Baru
saja kita disuguhi agenda pendeklarasian Calon Presiden dan Wakil Presiden.
Kita memiliki dua poros, Jokowi-JK dan Prabowo-Hatta. Jokowi mengunakan museum
Joang 45
untuk menyatakan dirinya maju sebagai calon presiden.
Pemilihan museum punya makna lebih. Kita mendapati ada politik ruang dalam
momentum deklarasi. Museum mendadak tak sekadar memiliki nilai sejarah, budaya intelektual,
atau ilmu pengetahuan. Museum tiba-tiba memiliki nilai politis.
Gedung
Joang 45
adalah bekas Hotel Schomper milik pengusaha Belanda,
tetapi diambil alih oleh para pejuang untuk menggelar pendidikan politik bagi
para pemuda. Pihak Jokowi menyatakan, deklarasi sengaja mengambil tempat di
Gedung Joang untuk mewarisi semangat perjuangan tokoh pemuda “menteng 31”

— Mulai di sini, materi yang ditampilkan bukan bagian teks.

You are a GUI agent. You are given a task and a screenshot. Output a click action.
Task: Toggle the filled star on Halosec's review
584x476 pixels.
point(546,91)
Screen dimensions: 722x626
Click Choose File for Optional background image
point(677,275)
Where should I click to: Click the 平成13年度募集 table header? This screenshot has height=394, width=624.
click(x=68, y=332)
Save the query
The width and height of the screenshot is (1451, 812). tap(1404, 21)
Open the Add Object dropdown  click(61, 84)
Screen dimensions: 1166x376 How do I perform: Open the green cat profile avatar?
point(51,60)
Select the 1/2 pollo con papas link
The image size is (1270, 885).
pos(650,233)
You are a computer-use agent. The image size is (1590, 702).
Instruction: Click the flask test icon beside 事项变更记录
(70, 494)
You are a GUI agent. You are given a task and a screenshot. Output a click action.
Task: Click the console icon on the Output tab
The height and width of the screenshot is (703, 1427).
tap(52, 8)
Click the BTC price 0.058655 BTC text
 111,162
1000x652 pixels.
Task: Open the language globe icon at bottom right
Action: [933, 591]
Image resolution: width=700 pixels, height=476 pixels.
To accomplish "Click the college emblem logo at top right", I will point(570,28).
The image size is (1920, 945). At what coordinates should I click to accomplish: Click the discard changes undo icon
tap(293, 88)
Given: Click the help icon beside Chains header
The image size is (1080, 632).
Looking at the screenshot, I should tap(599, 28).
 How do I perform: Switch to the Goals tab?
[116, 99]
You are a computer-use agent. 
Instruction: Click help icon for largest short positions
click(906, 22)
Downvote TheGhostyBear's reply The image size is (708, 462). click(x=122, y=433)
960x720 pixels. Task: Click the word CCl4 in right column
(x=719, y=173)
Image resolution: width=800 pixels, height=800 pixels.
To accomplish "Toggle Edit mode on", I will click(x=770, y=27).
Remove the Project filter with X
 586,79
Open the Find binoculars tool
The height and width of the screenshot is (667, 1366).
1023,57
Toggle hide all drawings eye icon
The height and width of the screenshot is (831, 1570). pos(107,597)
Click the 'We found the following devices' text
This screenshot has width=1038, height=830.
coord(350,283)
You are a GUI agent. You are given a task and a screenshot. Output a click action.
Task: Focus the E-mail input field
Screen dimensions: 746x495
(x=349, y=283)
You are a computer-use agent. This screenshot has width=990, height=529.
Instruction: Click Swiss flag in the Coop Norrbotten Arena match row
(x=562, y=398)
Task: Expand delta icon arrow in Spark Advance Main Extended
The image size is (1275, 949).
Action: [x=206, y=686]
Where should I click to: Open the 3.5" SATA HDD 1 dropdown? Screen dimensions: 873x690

seperti Sukarni, Chairul Saleh, BM Diah, dan Adam Malik. Ada propaganda politik
ingatan yang hendak mengesankan kepada publik bahwa Jokowi mengusung “berjuang”
dalam jiwa nasionalisme. Upaya menegaskan ke publik, Jokowi adalah “pewaris”
Soekarno.
Kita
mendapati gejala pergeseran makna yang melekat pada museum. Kita ingat, menilik
sejarah museum di Indonesia, tak terlepas campur tangan pemerintah Belanda di
masa penjajahan. Museum sebagai ruang adalah ide masyarakat Eropa. Bangsa ini tak
mengenal museum sebelumnya. Masyarakat tradisonal kita “mengawetkan” kejayaan raja-raja dan artefak kerajaan
dengan membangun candi-candi. Museum baru kita temukan di tahun-tahun awal abad
XX.
Tahun-tahun
yang lalu, museum menjadi ruang penyimpanan ingatan sejarah; ilmu pengetahuan,
seni, sastra, intelektualitas. Kita menemukan patung, lukisan, buku, dan
benda-benda yang dianggap bernilai sejarah, kesenian dan kesusastraan. Masyarakat
Eropa mengunjungi museum untuk menghadirkan gairah renaissance, heroisme masa
lalu. Ingatan akan kesadaran sejarah sengaja dihadirkan oleh museum. Museum
sebagai ruang bergelimang ingatan masa lalu sekaligus letupan harapan pada masa
mendatang. Museum adalah simbolisme wisata budaya peradaban manusia.
Dari
kilas balik itu kita kehilangan romantisme museum di zaman mutakhir ini. Kini,
museum adalah ruang sepi minim pengunjung. Wisata museum kalah bersaing dengan
bioskop, mall, dan wahana-wahana rekreasi. Kita mulai meninggalkan museum, yang
artinya meninggalkan pula sejarah peradaban bangsa ini. Nalar ruang
mengantikan nalar historis, masa lalu menjadi imajinasi ketertinggalan yang
usang, kuno, dan primitif. Sementara kita menginginkan kehidupan penuh fantasi,
pop dan modernis.
Nalar
mengubah pandangan mengenai ruang, terhadap museum. Saat ini museum lebih
identik dengan nalar rekreasi seperti sesi foto-foto. Patung dan lukisan di
museum semata frame atas kemewahan
dokumentasi digital. Ketika dalam memori ruang kita dapat mengingat ataupun
melupakan, memori kita terhadap museum-museum lebih banyak lupa ketimbang
ingat. Museum menjadi pengingat tanpa ingatan. Museum telah lama ditinggalkan
publik.
Lalu
tiba-tiba museum diangkat dalam kancah politik. Agenda pendeklarasian calon
presiden dan wakil presiden menggunakan ruang museum menjadi siasat politik
simbolis. Museum menjelma dekorasi politik Jokowi. Museum Joang yang jarang
kita sebut tiba-tiba publik membicarakannya. Publik seolah diajak kembali menenggok
museum. Tetapi bukan dalam ingatan akan peradaban, melainkan ingatan politik.